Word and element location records
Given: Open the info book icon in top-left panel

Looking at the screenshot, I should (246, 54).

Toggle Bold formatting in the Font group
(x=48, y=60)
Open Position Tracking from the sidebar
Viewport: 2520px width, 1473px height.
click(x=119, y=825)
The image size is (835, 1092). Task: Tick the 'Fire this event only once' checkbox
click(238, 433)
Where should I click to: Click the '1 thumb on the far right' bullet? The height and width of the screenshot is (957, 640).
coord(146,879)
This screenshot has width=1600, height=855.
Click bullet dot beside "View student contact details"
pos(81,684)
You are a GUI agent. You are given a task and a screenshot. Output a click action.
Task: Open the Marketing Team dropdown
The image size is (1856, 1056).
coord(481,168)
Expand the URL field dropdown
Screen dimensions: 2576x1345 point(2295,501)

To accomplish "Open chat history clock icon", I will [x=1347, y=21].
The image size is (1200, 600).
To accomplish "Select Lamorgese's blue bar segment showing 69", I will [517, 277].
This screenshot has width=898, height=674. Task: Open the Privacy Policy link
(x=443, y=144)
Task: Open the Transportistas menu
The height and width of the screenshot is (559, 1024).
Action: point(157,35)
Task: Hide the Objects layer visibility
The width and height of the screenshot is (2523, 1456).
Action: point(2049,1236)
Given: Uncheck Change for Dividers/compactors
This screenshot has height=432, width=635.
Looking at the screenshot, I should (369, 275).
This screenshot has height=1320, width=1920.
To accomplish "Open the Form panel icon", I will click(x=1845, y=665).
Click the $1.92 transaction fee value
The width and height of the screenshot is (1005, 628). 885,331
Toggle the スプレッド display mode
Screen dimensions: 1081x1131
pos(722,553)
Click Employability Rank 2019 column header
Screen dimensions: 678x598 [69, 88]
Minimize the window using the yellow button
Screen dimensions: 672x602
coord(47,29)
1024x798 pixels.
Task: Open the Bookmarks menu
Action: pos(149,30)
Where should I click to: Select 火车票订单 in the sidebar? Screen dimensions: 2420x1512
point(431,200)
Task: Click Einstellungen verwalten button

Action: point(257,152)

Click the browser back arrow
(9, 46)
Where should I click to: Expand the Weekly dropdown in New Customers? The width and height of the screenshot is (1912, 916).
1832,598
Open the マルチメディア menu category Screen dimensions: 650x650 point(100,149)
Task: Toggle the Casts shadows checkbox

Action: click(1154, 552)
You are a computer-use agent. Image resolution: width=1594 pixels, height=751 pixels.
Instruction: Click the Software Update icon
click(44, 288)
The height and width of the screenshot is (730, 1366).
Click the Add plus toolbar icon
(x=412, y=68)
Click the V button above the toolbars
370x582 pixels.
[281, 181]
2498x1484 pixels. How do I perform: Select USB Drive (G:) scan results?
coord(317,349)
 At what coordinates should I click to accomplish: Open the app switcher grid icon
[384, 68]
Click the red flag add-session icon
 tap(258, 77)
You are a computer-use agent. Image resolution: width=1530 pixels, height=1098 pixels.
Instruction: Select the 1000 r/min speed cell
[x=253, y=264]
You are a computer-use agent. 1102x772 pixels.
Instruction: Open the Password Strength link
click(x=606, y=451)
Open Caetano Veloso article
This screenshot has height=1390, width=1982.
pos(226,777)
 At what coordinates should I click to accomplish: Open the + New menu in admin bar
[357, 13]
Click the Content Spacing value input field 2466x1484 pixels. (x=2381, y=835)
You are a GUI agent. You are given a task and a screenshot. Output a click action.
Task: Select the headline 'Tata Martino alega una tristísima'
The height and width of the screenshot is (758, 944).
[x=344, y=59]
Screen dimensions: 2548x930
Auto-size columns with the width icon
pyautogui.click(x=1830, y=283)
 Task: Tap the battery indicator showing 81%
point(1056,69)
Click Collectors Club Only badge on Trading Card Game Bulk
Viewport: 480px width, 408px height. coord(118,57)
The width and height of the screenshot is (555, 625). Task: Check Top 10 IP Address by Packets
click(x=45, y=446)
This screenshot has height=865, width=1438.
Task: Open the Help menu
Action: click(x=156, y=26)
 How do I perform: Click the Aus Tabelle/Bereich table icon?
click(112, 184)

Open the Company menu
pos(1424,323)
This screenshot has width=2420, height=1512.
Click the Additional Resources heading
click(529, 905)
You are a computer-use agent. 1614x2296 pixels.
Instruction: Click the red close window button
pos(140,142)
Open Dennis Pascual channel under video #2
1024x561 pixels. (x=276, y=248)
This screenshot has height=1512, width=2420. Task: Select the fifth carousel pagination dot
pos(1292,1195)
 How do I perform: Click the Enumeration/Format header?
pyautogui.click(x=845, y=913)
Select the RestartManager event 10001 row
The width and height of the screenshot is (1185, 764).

◆ **OBJECTIVE**
Reproduce every line of the records above word for word, keeping their original order.

◆ **ANSWER TO THIS EXERCISE**
Given: Open the info book icon in top-left panel

Looking at the screenshot, I should (246, 54).

Toggle Bold formatting in the Font group
(x=48, y=60)
Open Position Tracking from the sidebar
Viewport: 2520px width, 1473px height.
click(x=119, y=825)
The image size is (835, 1092). Task: Tick the 'Fire this event only once' checkbox
click(238, 433)
Where should I click to: Click the '1 thumb on the far right' bullet? The height and width of the screenshot is (957, 640).
coord(146,879)
This screenshot has width=1600, height=855.
Click bullet dot beside "View student contact details"
pos(81,684)
You are a GUI agent. You are given a task and a screenshot. Output a click action.
Task: Open the Marketing Team dropdown
The image size is (1856, 1056).
coord(481,168)
Expand the URL field dropdown
Screen dimensions: 2576x1345 point(2295,501)

To accomplish "Open chat history clock icon", I will [x=1347, y=21].
The image size is (1200, 600).
To accomplish "Select Lamorgese's blue bar segment showing 69", I will [517, 277].
This screenshot has width=898, height=674. Task: Open the Privacy Policy link
(x=443, y=144)
Task: Open the Transportistas menu
The height and width of the screenshot is (559, 1024).
Action: point(157,35)
Task: Hide the Objects layer visibility
The width and height of the screenshot is (2523, 1456).
Action: point(2049,1236)
Given: Uncheck Change for Dividers/compactors
This screenshot has height=432, width=635.
Looking at the screenshot, I should (369, 275).
This screenshot has height=1320, width=1920.
To accomplish "Open the Form panel icon", I will click(x=1845, y=665).
Click the $1.92 transaction fee value
The width and height of the screenshot is (1005, 628). 885,331
Toggle the スプレッド display mode
Screen dimensions: 1081x1131
pos(722,553)
Click Employability Rank 2019 column header
Screen dimensions: 678x598 [69, 88]
Minimize the window using the yellow button
Screen dimensions: 672x602
coord(47,29)
1024x798 pixels.
Task: Open the Bookmarks menu
Action: pos(149,30)
Where should I click to: Select 火车票订单 in the sidebar? Screen dimensions: 2420x1512
point(431,200)
Task: Click Einstellungen verwalten button

Action: point(257,152)

Click the browser back arrow
(9, 46)
Where should I click to: Expand the Weekly dropdown in New Customers? The width and height of the screenshot is (1912, 916).
1832,598
Open the マルチメディア menu category Screen dimensions: 650x650 point(100,149)
Task: Toggle the Casts shadows checkbox

Action: click(1154, 552)
You are a computer-use agent. Image resolution: width=1594 pixels, height=751 pixels.
Instruction: Click the Software Update icon
click(44, 288)
The height and width of the screenshot is (730, 1366).
Click the Add plus toolbar icon
(x=412, y=68)
Click the V button above the toolbars
370x582 pixels.
[281, 181]
2498x1484 pixels. How do I perform: Select USB Drive (G:) scan results?
coord(317,349)
 At what coordinates should I click to accomplish: Open the app switcher grid icon
[384, 68]
Click the red flag add-session icon
 tap(258, 77)
You are a computer-use agent. Image resolution: width=1530 pixels, height=1098 pixels.
Instruction: Select the 1000 r/min speed cell
[x=253, y=264]
You are a computer-use agent. 1102x772 pixels.
Instruction: Open the Password Strength link
click(x=606, y=451)
Open Caetano Veloso article
This screenshot has height=1390, width=1982.
pos(226,777)
 At what coordinates should I click to accomplish: Open the + New menu in admin bar
[357, 13]
Click the Content Spacing value input field 2466x1484 pixels. (x=2381, y=835)
You are a GUI agent. You are given a task and a screenshot. Output a click action.
Task: Select the headline 'Tata Martino alega una tristísima'
The height and width of the screenshot is (758, 944).
[x=344, y=59]
Screen dimensions: 2548x930
Auto-size columns with the width icon
pyautogui.click(x=1830, y=283)
 Task: Tap the battery indicator showing 81%
point(1056,69)
Click Collectors Club Only badge on Trading Card Game Bulk
Viewport: 480px width, 408px height. coord(118,57)
The width and height of the screenshot is (555, 625). Task: Check Top 10 IP Address by Packets
click(x=45, y=446)
This screenshot has height=865, width=1438.
Task: Open the Help menu
Action: click(x=156, y=26)
 How do I perform: Click the Aus Tabelle/Bereich table icon?
click(112, 184)

Open the Company menu
pos(1424,323)
This screenshot has width=2420, height=1512.
Click the Additional Resources heading
click(529, 905)
You are a computer-use agent. 1614x2296 pixels.
Instruction: Click the red close window button
pos(140,142)
Open Dennis Pascual channel under video #2
1024x561 pixels. (x=276, y=248)
This screenshot has height=1512, width=2420. Task: Select the fifth carousel pagination dot
pos(1292,1195)
 How do I perform: Click the Enumeration/Format header?
pyautogui.click(x=845, y=913)
Select the RestartManager event 10001 row
The width and height of the screenshot is (1185, 764).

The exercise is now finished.